**MATERIALS PROVIDED:**

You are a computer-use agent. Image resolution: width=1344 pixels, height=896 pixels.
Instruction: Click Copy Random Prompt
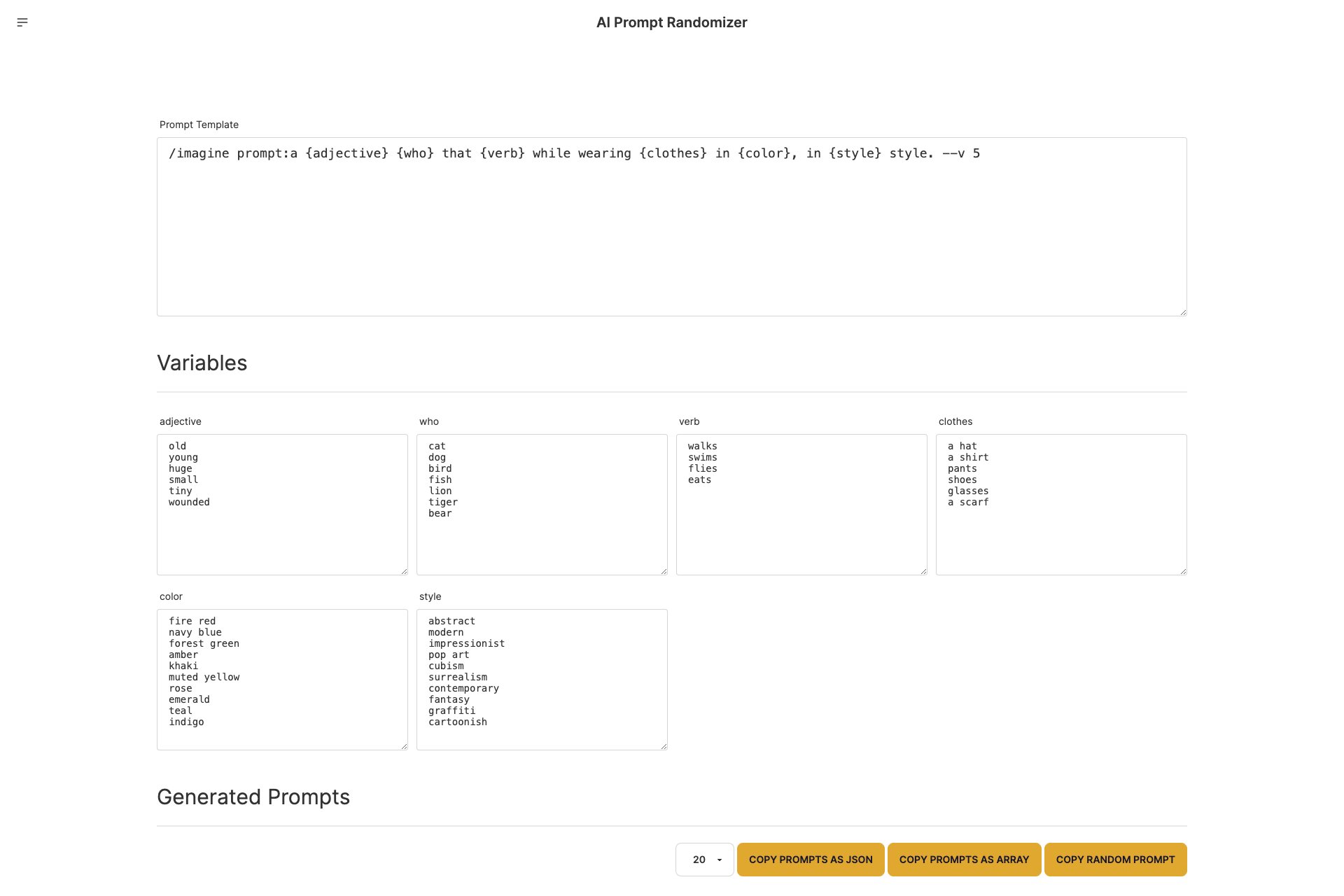[x=1115, y=859]
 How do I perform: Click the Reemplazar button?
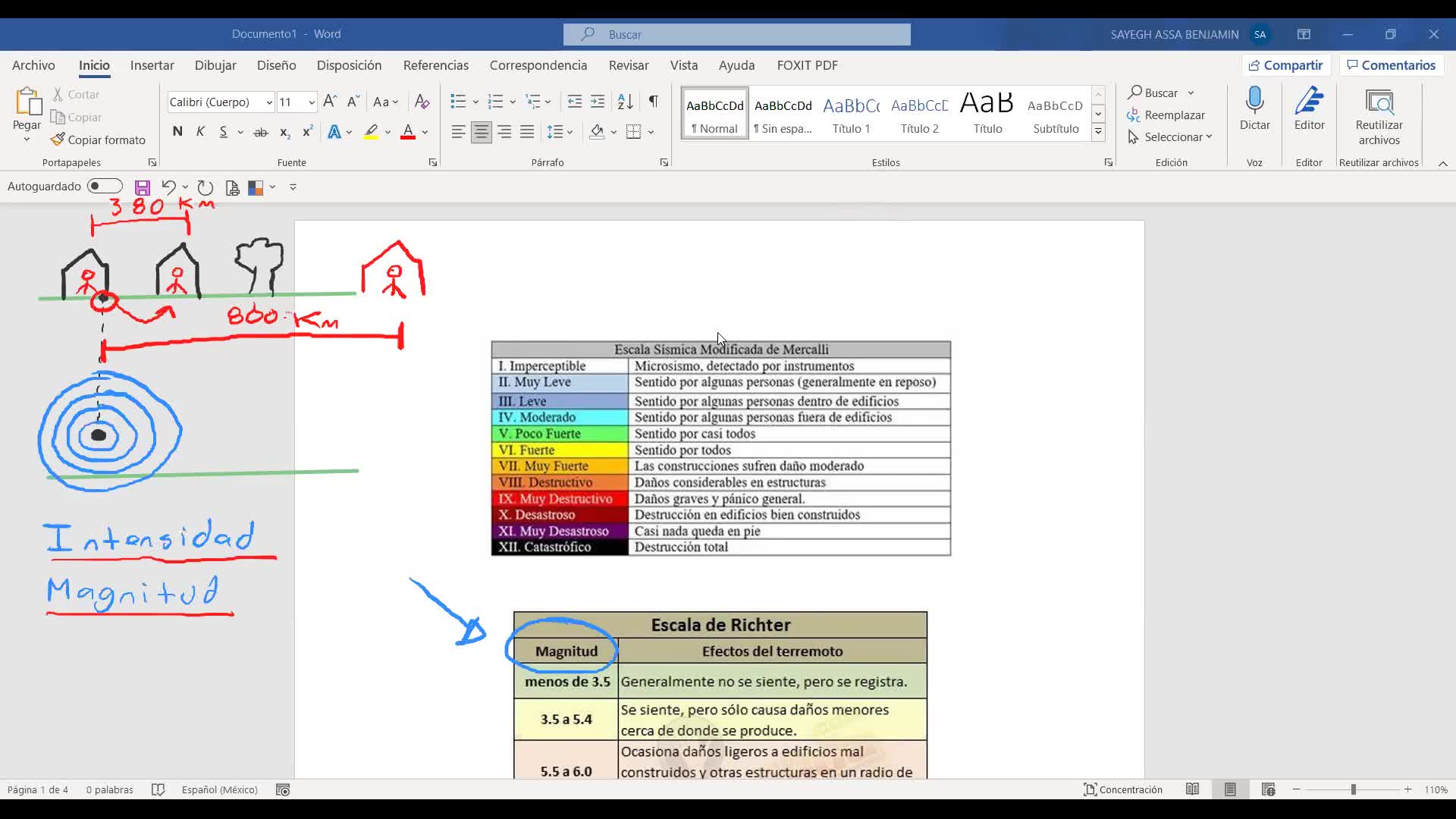(1166, 115)
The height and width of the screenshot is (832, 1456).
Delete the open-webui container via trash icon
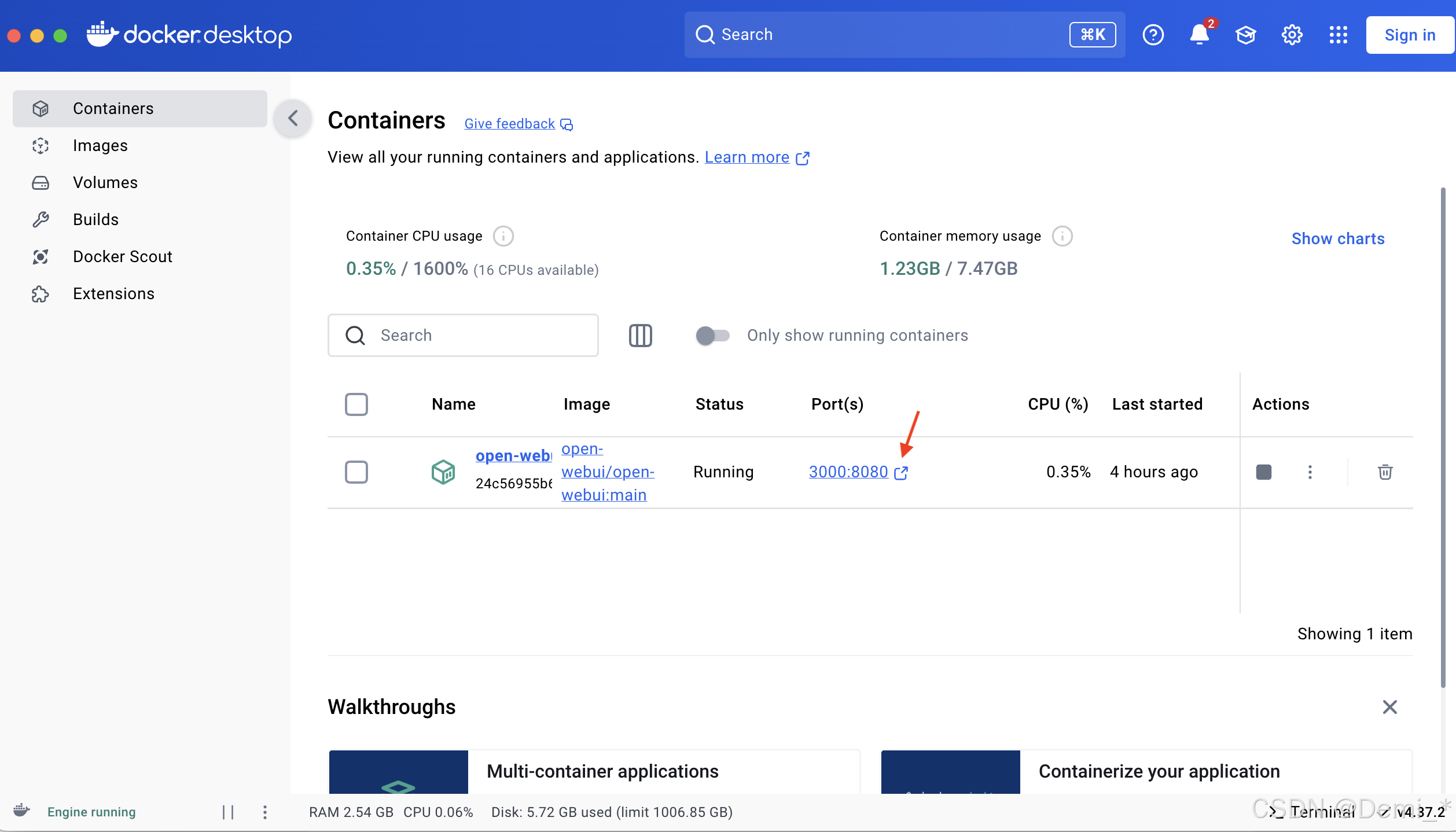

**INSTRUCTIONS FOR THE TASK:**
Only lines with the word "height" belong in the answer; copy each of them from the material above.

**ANSWER AREA:**
You are a computer-use agent. Image resolution: width=1344 pixels, height=896 pixels.
The height and width of the screenshot is (832, 1456).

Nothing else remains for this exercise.